IL-12 family subunits and bioengineering: Novel combinations, novel therapeutic perspectives?

The IL-12 family of heterodimeric cytokines is built on the existence of a discrete number of subunits, most of which can be shared among distinct molecules. Although the complete range of combinations would lead to 10 heterodimeric members plus five homodimeric molecules, only four heterodimeric and one homodimeric cytokine are known at present (Figure 3). However, the biochemistry and biology of the known IL-12 family members would indicate that not all combinations could be really feasible (Vignali & Kuchroo, 2012). Nevertheless, we could predict that additional IL-12 family members may appear on the scene in the near future.

Figure 3 Schematic diagram of all possible combinations for IL-12 family subunits.The diagram shows that the combination of five types of subunits belonging to the IL-12 family may lead to ten heterodimeric and five homodimeric distinct proteins, in addition to five monomers. Of these, the natural (nat.) existence of only four heterodimers (IL-12, IL-23, IL-27, and IL-35), one homodimer (p40₂), and three monomers (p40, EBI3 and p28) is known, whereas only one engineered (engin.) combination (p28/p40) has been generated so far. Where identified, immunological functions – either immunostimulatory (imm.) or tolerogenic (toler.), or both – are indicated.

Combining previous information that IL-27p28 (p28) antagonizes gp130-mediated signaling (Stumhofer et al., 2010) and that the IL-12p40 homodimer is a potent IL-12 antagonist (Gillessen et al., 1995), a novel IL-27p28/IL-12p40 heterodimeric cytokine (p28/p40) has been very recently engineered in a bicistronic vector (R.X.Wang, Yu, Mahdi, & Egwuagu, 2012). When administered in vivo, p28/p40 heterodimer suppressed experimental autoimmune uveitis (EAU) by inhibiting the differentiation and inflammatory responses of both TH1 and TH17 cells while promoting expansion of IL-10⁺ and Foxp3⁺ Treg cells. In addition, lymph node cells from mice treated with p28/p40 blocked the adoptive transfer of EAU to naive syngeneic mice by immunopathogenic T cells. In vitro experiments demonstrated that p28/p40 inhibits the signaling downstream both IL-12Rβ1 and gp130 receptor subunits, an effect that may explain the concomitant suppression of TH1 (mediated by IL-12Rβ1) and TH17 (mediated by IL-6 and thus gp130) responses.
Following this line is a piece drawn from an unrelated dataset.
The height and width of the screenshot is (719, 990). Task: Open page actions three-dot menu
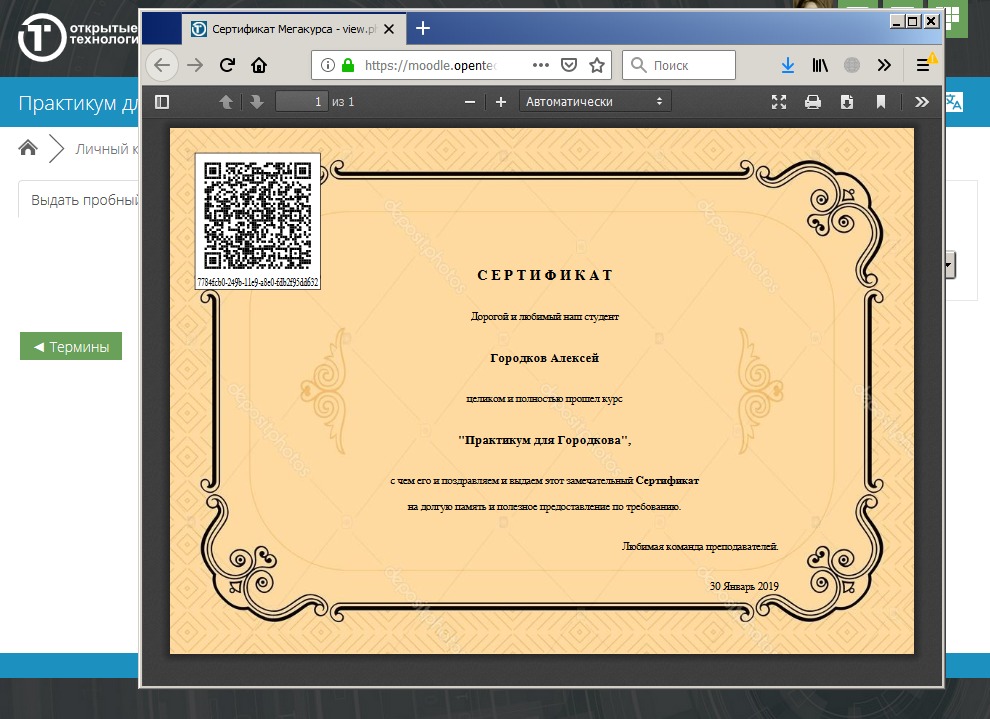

The inhibition of IL-6 signaling may in turn push the balance from TH17 to Treg cells favoring the increase in immunosuppressive Treg-mediated responses in vivo.

Although the antagonistic effects of p28/p40 has not been entirely dissected at the molecular level, the creation of a novel heterodimeric cytokine (Figure 3) represents an important proof-of-concept that may promote the discovery of additional IL-12 family members but also of new therapeutic agents.

Conclusions

Bioengineering and preclinical testing of cytokines belonging in the IL-12 family at the moment represent a very fertile ground of investigations, still full of likely surprises. On the one hand, the multitude of studies in several preclinical experimental models of disease has been providing clear clues of therapeutic effects of the subunit members of the IL-12 family in the heterodimeric but, unexpectedly, also in the homodimeric and monomeric form. On the other hand, the availability of predetermined subunit combinations has been allowing us to perform additional studies in order to better define the complex world of these cytokines. Although the new wave of basic biology may perhaps delay the translation into the clinic, heterodimeric cytokines already fulfill the drug property of ‘pharmacological promiscuity’ (i.e., the capacity of a compound to be active at multiple targets) that seems to represent one of the most appealing aims in modern pharmacology (Hopkins, 2008).